Benny Gantz appeared to express his displeasure with the ultra-Orthodox enlistment legislation that is in the process of being passed by the Knesset in a briefing for reporters Sunday on the Golan Heights.

Gantz said that the IDF presented its position to the special Knesset committee on the issue led by Bayit Yehudi faction head Ayelet Shaked. The committee did not accept the IDF’s request to make up for shortening the service of women by significantly extending the service of Hesder yeshiva students.
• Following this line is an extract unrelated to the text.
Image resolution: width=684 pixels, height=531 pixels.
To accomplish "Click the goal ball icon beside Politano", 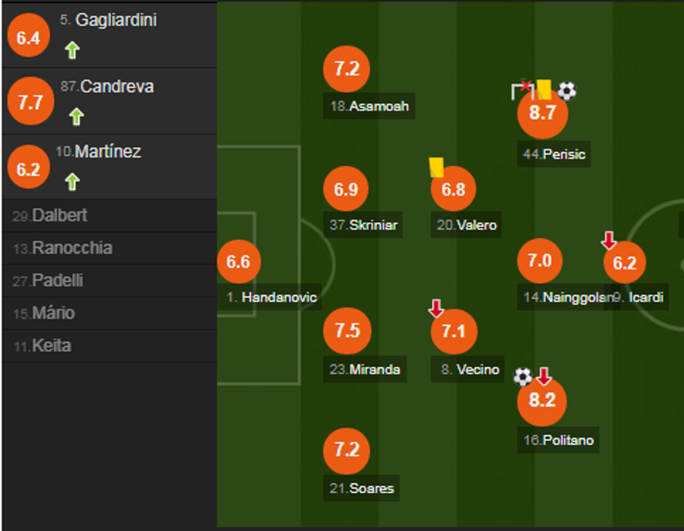I will coord(523,377).
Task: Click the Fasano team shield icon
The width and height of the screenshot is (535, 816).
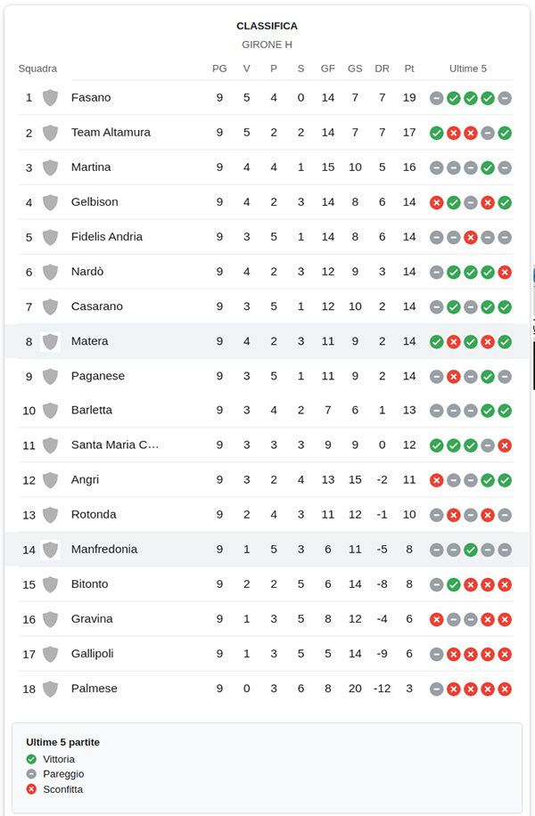Action: (x=50, y=98)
“The IDF presented the committee a clear plan for universal and equal service, in which if service for some was shortened, service for others would be lengthened,” he said. “We present our professional evaluations in a firm manner to the members of the committee.

The MKs heard our truth.

We don’t get to vote.”

When asked if he was disappointed, Gantz said it was not his role to express such feelings, but rather to take the decisions of the political echelon and implement them the best way possible.

“This is the way it is when you live in a democratic country,” he said.

Prime Minister Binyamin Netanyahu, who has taken a distinctly low key approach to the battle over the haredi (ultra-Orthodox) enlistment bill, publicly threw his support behind it during Sunday’s cabinet meeting.

“Two years ago I said that we would submit a law that would increase equality in sharing the burden, without setting one segment of the public against the other,” he said. “I think that this process is now being carried out, and we must see to it that it is carried out while maintaining national unity.”

In an apparent reference to the Israeli-Arab public, Netanyahu said that in the future “we would like to see other parts of Israeli society sharing the burden.”

Netanyahu has been willing to let others publicly carry the ball on the haredi draft issue, not wanting to completely alienate the ultra-Orthodox sector that he might need politically sometime in the future.